Learn how to use statistics to understand the significance of the latest political polling results and to keep yourself from being duped by misleading information.
Why and How are Polls Conducted
Let’s start by talking briefly about how polls are conducted and why they’re taken in the first place. Polls are used to figure out the opinions and preferences of the entire population without having to ask every single person what they think. In other words, the goal is to poll a subset of the entire population (this subset is called a sample) and come up with an answer that is representative of what the population as a whole believes. The most important factor in creating an accurate poll is to come up with a sample that represents the diversity of the entire population. It must be chosen carefully so as not to overrepresent any one group.
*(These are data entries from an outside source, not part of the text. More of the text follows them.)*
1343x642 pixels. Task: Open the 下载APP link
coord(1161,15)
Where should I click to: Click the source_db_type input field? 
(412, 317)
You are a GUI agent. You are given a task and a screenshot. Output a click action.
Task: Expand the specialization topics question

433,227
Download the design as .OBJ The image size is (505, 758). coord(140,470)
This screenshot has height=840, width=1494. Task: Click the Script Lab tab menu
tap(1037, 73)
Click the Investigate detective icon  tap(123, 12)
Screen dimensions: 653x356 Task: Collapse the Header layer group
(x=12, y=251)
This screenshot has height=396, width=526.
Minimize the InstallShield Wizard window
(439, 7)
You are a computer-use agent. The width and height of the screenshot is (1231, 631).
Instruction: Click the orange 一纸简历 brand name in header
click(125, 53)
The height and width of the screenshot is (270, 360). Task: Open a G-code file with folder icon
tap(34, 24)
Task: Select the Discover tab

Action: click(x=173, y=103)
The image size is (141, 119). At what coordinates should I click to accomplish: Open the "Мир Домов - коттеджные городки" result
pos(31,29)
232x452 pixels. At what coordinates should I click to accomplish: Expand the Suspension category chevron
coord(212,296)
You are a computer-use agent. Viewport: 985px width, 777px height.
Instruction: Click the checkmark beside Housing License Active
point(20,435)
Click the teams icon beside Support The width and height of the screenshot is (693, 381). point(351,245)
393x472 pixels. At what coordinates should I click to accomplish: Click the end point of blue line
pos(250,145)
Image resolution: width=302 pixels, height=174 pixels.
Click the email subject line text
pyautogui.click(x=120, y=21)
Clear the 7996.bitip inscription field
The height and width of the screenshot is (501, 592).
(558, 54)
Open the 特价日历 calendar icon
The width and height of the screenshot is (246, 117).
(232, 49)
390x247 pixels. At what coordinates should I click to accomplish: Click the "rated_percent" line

That is exactly what it means when you hear reporters say that something is a “scientific poll.” There is indeed a science to choosing an unbiased sample, and polls that employ this science have a much better chance of yielding accurate results. On the other hand, polls taken at news websites, for example, are decidedly unscientific since the population taking the poll is self-selected and is therefore completely biased. In other words, only people who visit that website (and who probably have certain common beliefs) will take the poll—so it cannot be a fair representation of the entire population. Any such self-selected unscientific poll (which many news websites are all too eager to post and report on in an effort to raise viewer involvement) is essentially meaningless—the results are simply too biased to give valuable information about the entire population.
How are Poll Results Reported?
Now that we know how to check whether or not a poll has the potential to be meaningful—whether or not it’s scientific—let’s move on to figuring out whether or not it actually is. That’s right: the fact that a poll has the potential to be meaningful does not necessarily mean that it will give a conclusive result. Let’s take the simple example of a poll measuring the support for two presidential candidates. The result of such a poll is typically reported by giving the percentage of the population supporting candidate A, the percentage supporting candidate B, possibly the percentage of the population that is undecided, and the all-important margin of error.